Along the way I told Stephanie how at school on Friday I had described my family life and one person said, don't even ask him because his life is perfect. Another said, perfect wife, perfect daughters, perfect pets probably. I shrugged and smiled because I really do have most everything at home I've ever wanted. Enough that we were walking away from the march to get coffee.
When we thought about things, long ago, we wanted smart kids who were independent but not desperate to get away. We wanted to be nurturing and loving. We wanted to teach and let the kids learn on their own. We knew we would have to let them go and become independent. Maybe that's everyone's plan. Stephanie though is good at doing in the moment so as to achieve those long-term goals of her parenting. She's not perfect but does parenting the way I do writing: she dives in without trepidation and knows she will find the right way. I'm no slouch at this stuff, but she's playing Major League Baseball as an all-star while I'm a good player on the farm team.
I wanted to explain all this to anyone wondering why we were walking away. It's all part of our plan.
And I wanted coffee.
The march was excellent. I'm proud to know Saoirse Murphy-Collins who organized and gave the my favorite speech. It wasn't just that she is one of my daughters' best friends. I'm a writer and a teacher and she did everything I would have done as a writer and everything I would have asked her to do if I was her teacher. She wrote a speech that worked at every level. It was on target, unique, delivered in a cadence and tone that responded to the crowd, and was both full and brief. I couldn't have done it any better. I'm not sure I could have done it as well.

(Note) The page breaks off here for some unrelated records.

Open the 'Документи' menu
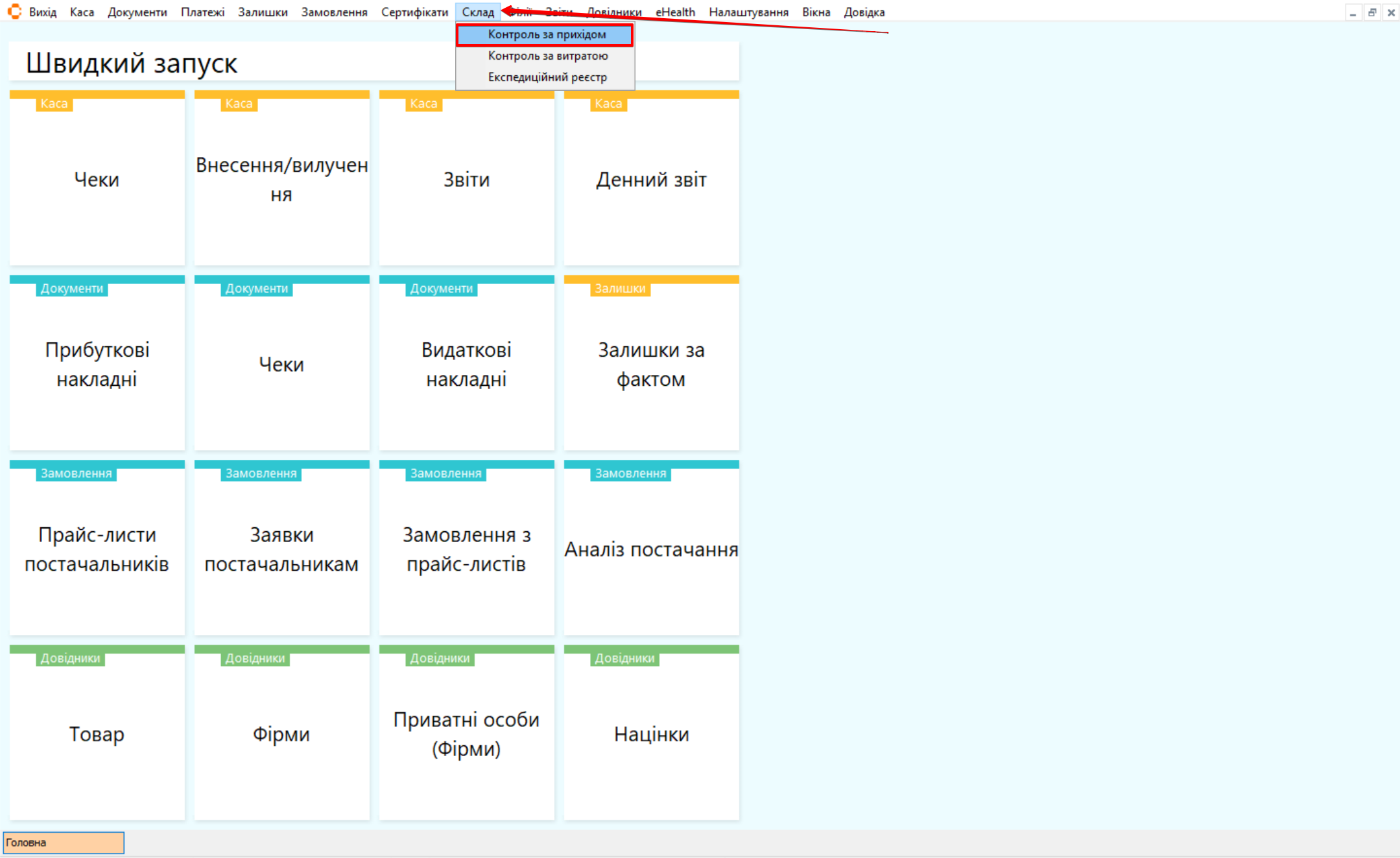The height and width of the screenshot is (858, 1400). coord(137,12)
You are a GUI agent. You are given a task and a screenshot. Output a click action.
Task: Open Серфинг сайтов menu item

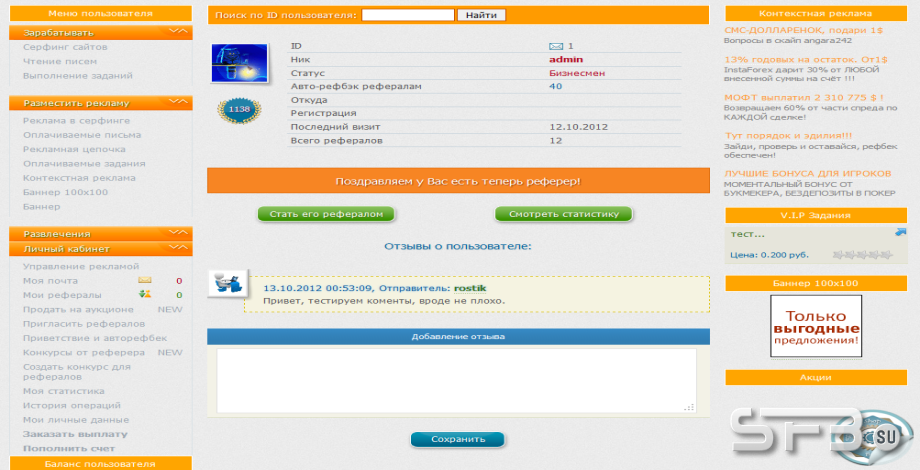[65, 47]
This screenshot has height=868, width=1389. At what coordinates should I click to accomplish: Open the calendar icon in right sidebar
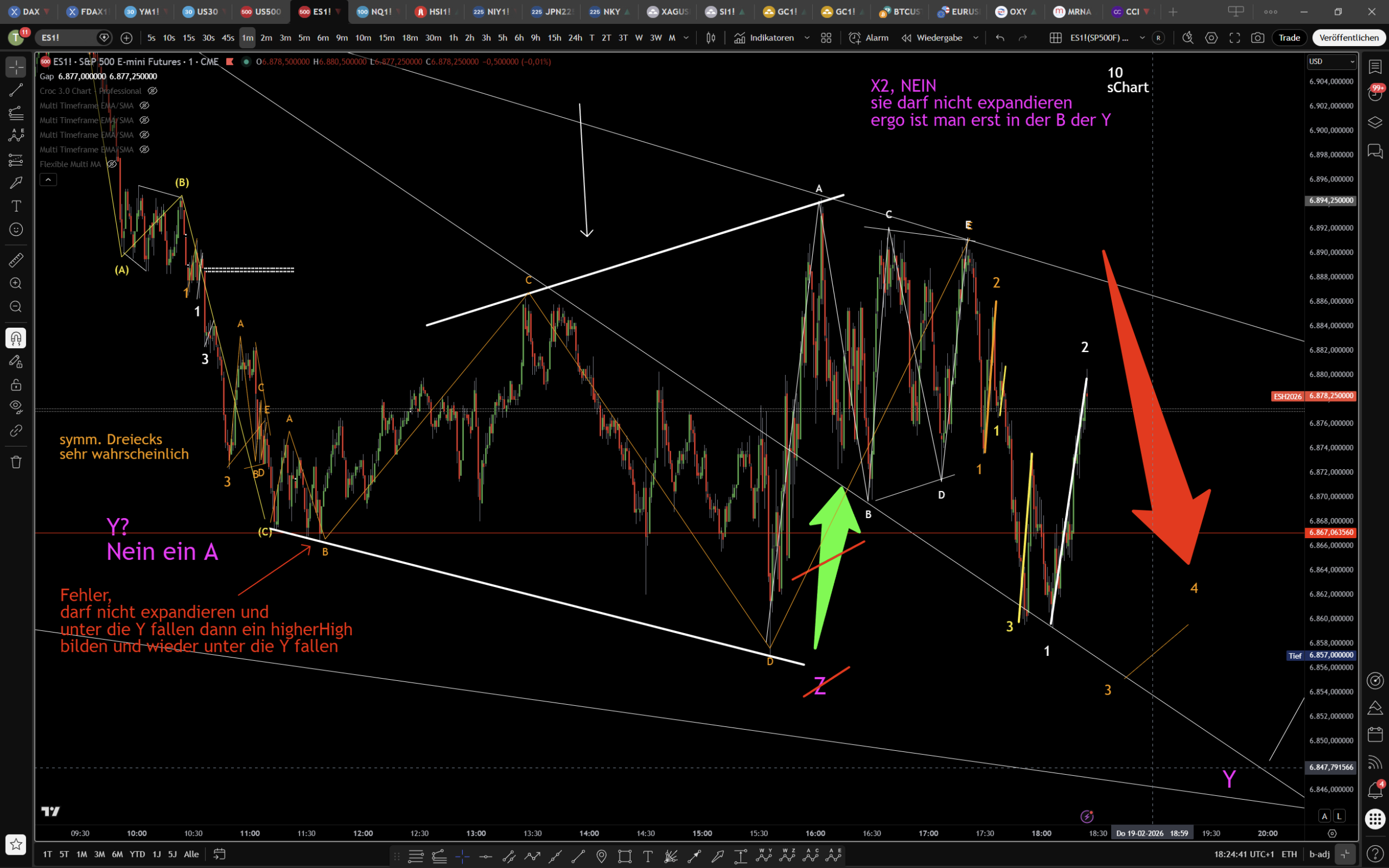tap(1375, 734)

Our girls were up front, making a difference, chanting, cheering their friends at the lectern, and standing up for what's right.
They didn't need us there much. Really, they just needed a ride there and if we hadn't been able to do that, they would have found another way. They appreciated us buying hot chocolate after hours in the crisp, March cold, but even that they could have taken care of without us.
This is just what we wanted. We aren't disposable to them by any means or unappreciated, but they've learned how to take care of themselves, what sides to choose, and how to stand up. And it doesn't bother them to see in the crowd that Stephanie and I are standing in support, beaming from a distance. They're used to it having seen us there nearly every moment since they were each born.
They'll keep marching. I can't wait to see where they get to next.